A quasi 30 anni dal trionfo della Francia ai Mondiali 1998 le rivelazioni dell’ex ministra, Buffet, solleva sospetti sul trattamento di cui beneficiò in patria la nazionale.

I controlli antidoping a sorpresa sulla nazionale transalpina vennero sospesi in previsione dei Mondiali del 1998 che sarebbero stati disputati in Francia e vinti da Les Bleus. Per quasi 30 anni è stato uno dei retroscena più discussi sulla nazionale che ha alzato la Coppa dinanzi al proprio pubblico e oggi un nuova ammissione sulla vicenda la riporta sotto i riflettori. È Marie-George Buffet, all'epoca dei fatti ministra dello Sport del governo Jospin, che nel documentario "Zidane, la fabbrica di una leggenda" ha riconosciuto che le verifiche furono interrotte dopo le polemiche esplose durante il ritiro di Tignes alla fine del 1997.

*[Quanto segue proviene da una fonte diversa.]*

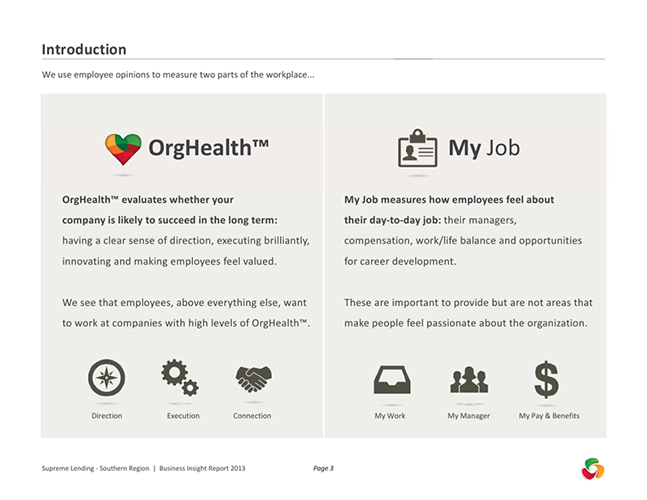Select the Execution gears icon

pos(180,377)
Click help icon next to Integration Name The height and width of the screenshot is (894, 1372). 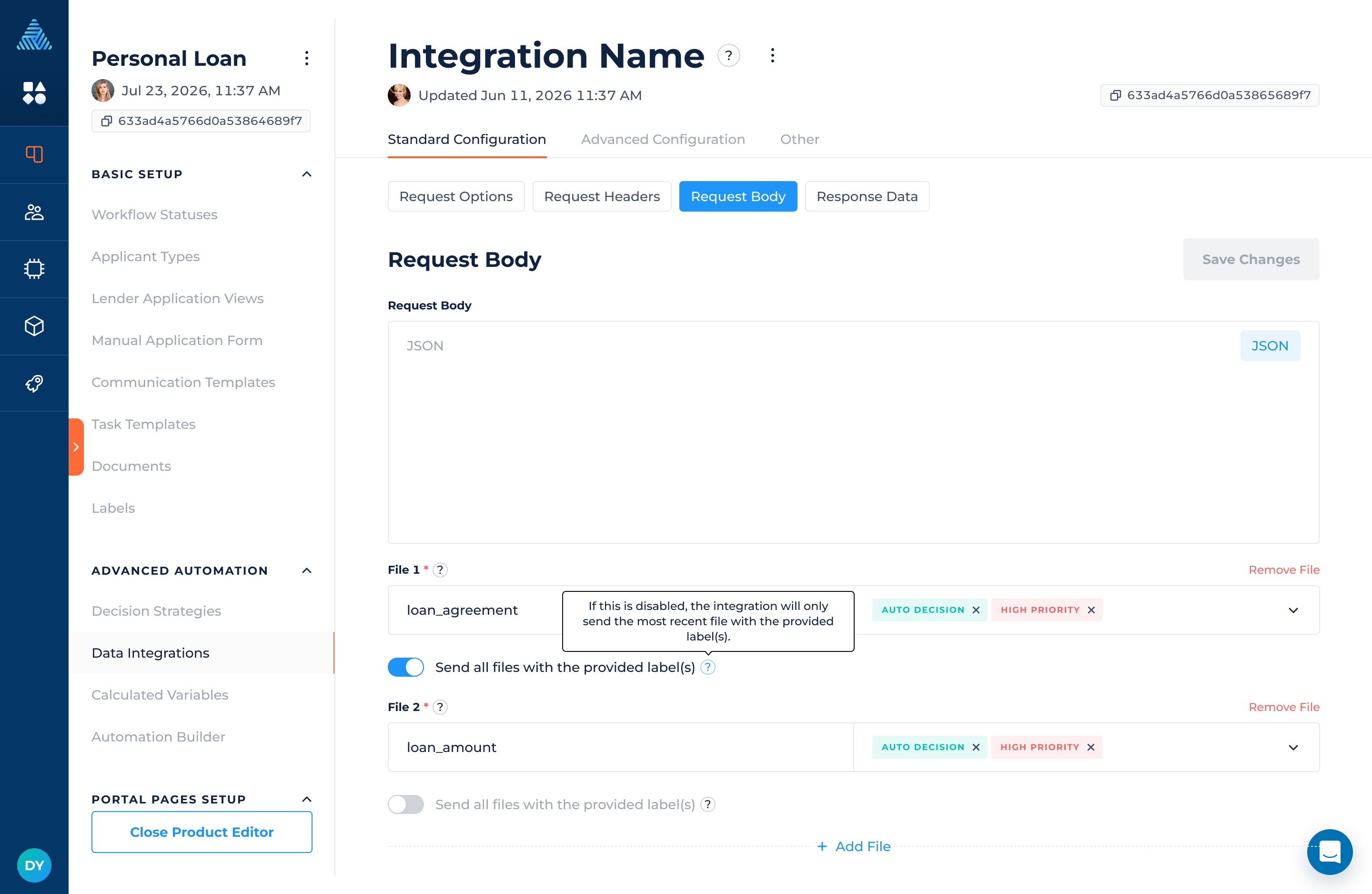pyautogui.click(x=729, y=55)
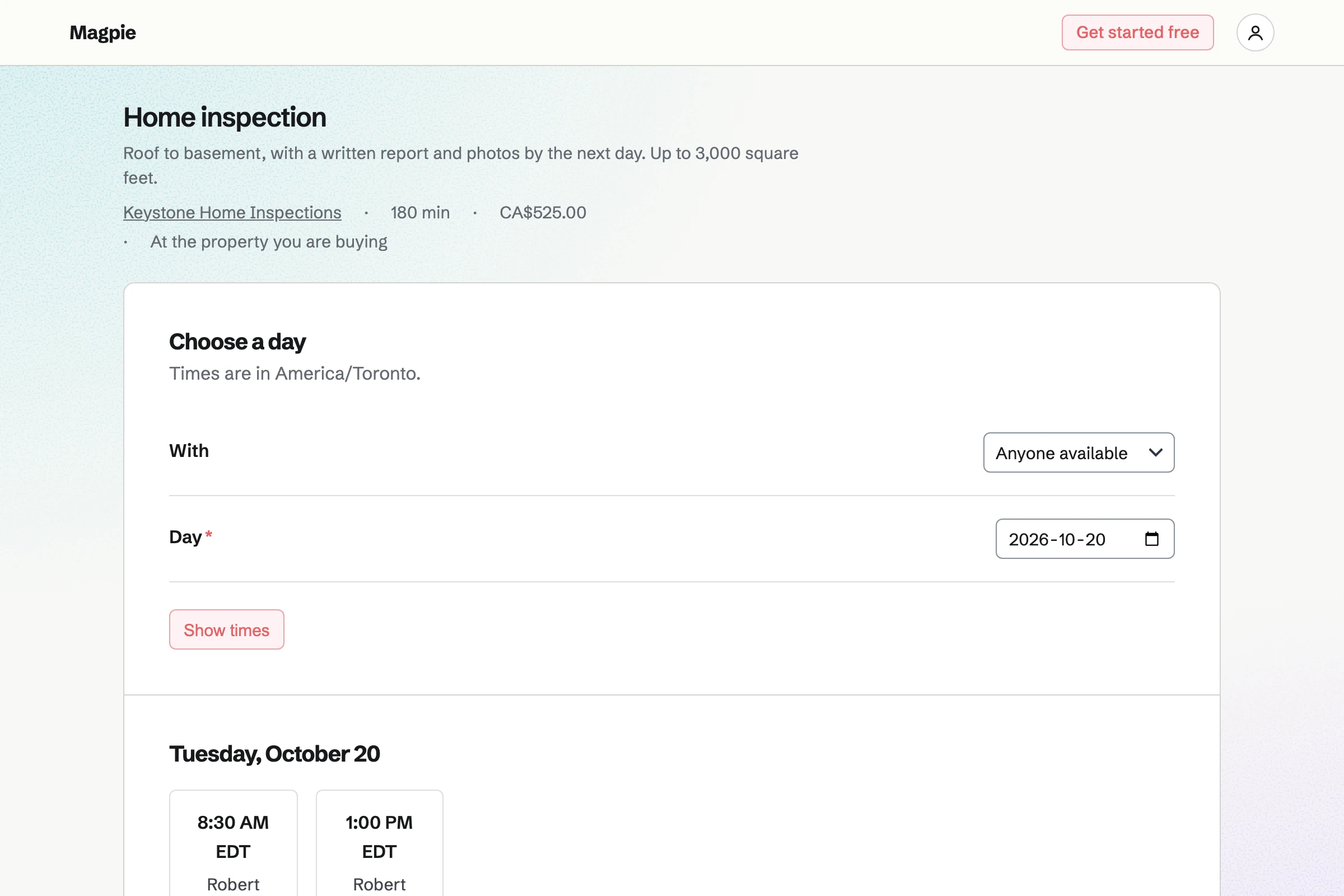Image resolution: width=1344 pixels, height=896 pixels.
Task: Click the chevron arrow on Anyone available
Action: [1155, 452]
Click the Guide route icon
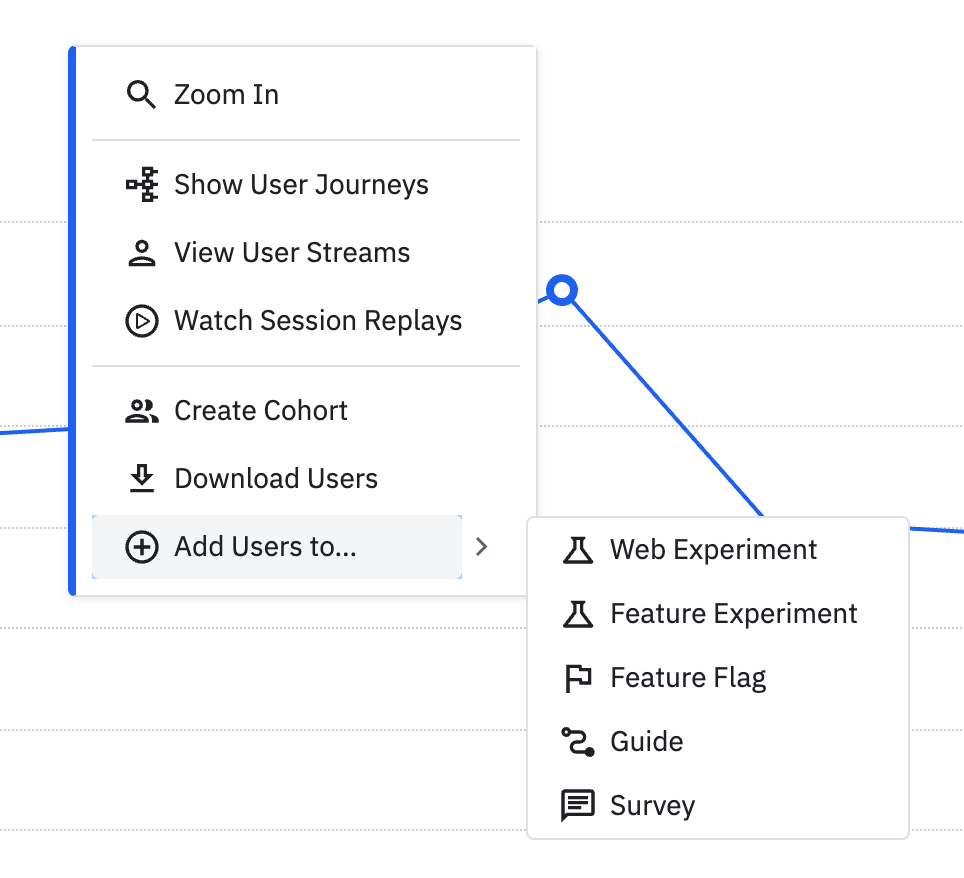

La vicenda non mette in discussione i risultati dei test effettuati sui giocatori francesi, tutti negativi, ma pone una riflessione critica sulla decisione politica di fermare il ciclo di verifiche alla vigilia del torneo più atteso. Una dichiarazione che ha certamente un peso rilevante, alla luce dei dubbi che solleva anche a distanza di tanto tempo, ma fa discutere anche per un altro motivo: contraddice quanto la stessa Buffet aveva sostenuto ufficialmente anni prima, davanti a una commissione del Senato francese. Il ritiro di Tignes e la protesta dei Bleus contro i controlli La storia è nota. La ricostruzione aziona il rewind e conduce indietro nel tempo fino al 1997, quando la nazionale francese si trovava in ritiro a Tignes per preparare l'edizione 1998 della Coppa del Mondo che sarebbe stata disputata in casa. I controlli antidoping a sorpresa scatenarono una forte reazione all'interno della squadra. I giocatori, il commissario tecnico Aimé Jacquet e la Federcalcio francese contestarono il momento scelto per le verifiche, considerate un elemento di disturbo nella preparazione.